A CRC1411 recent study was featured in Advanced Science News, highlighting how we are advancing this vision by uncovering a new way to control the formation of supraparticles.
From particles to functional structures
In CRC 1411, we study particulate systems across all length scales—from individual nanoparticles to hierarchically organized assemblies such as supraparticles. These structures are particularly important because their internal arrangement determines key properties, for example optical behavior or chemical reactivity.
Supraparticles often form when droplets containing nanoparticles dry. As the solvent evaporates, particles are forced together and self-organize into a final structure. Controlling this process is crucial—but has so far remained challenging.
A new design parameter: surfactants
In our recent work, we show that surfactants can act as a powerful control knob in this assembly process.

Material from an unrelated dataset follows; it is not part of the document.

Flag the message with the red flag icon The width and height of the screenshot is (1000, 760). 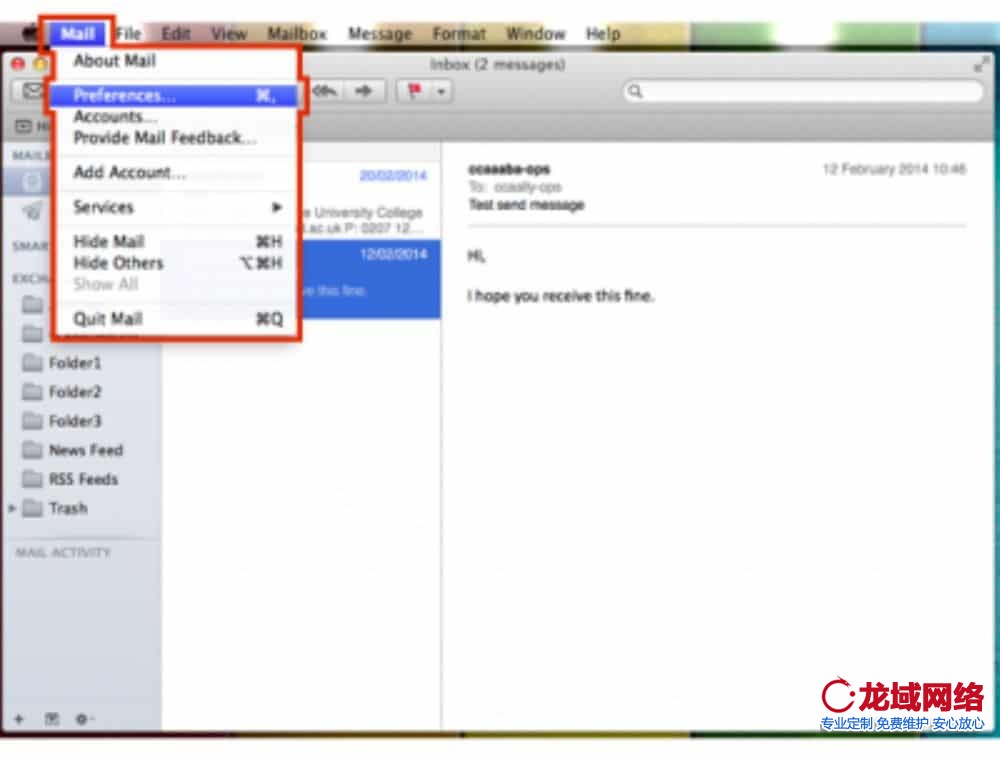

By tuning interactions between particles and pH-responsive surfactants, we can direct where particles accumulate during droplet drying:
- If particles remain evenly dispersed, compact and homogeneous supraparticles form
- If particles migrate to the interface, thin shells emerge that can buckle into more complex shapes
This means that surfactants allow us to actively steer structure formation, rather than relying solely on drying conditions.
Dynamic control through chemistry
A key insight of our study is that these interactions can be adjusted over time using pH. As the droplet evolves, we can effectively choose when particles move to the interface—providing unprecedented control over the final architecture.
Towards true particle-by-design
Our findings contribute to a central ambition of CRC 1411: designing particulate products with targeted properties by understanding and controlling the underlying mechanisms.
By introducing surfactants as a versatile design parameter, we expand the toolbox for engineering complex particle assemblies—bringing us one step closer to creating materials with precisely tuned functionality for applications ranging from photonics to catalysis.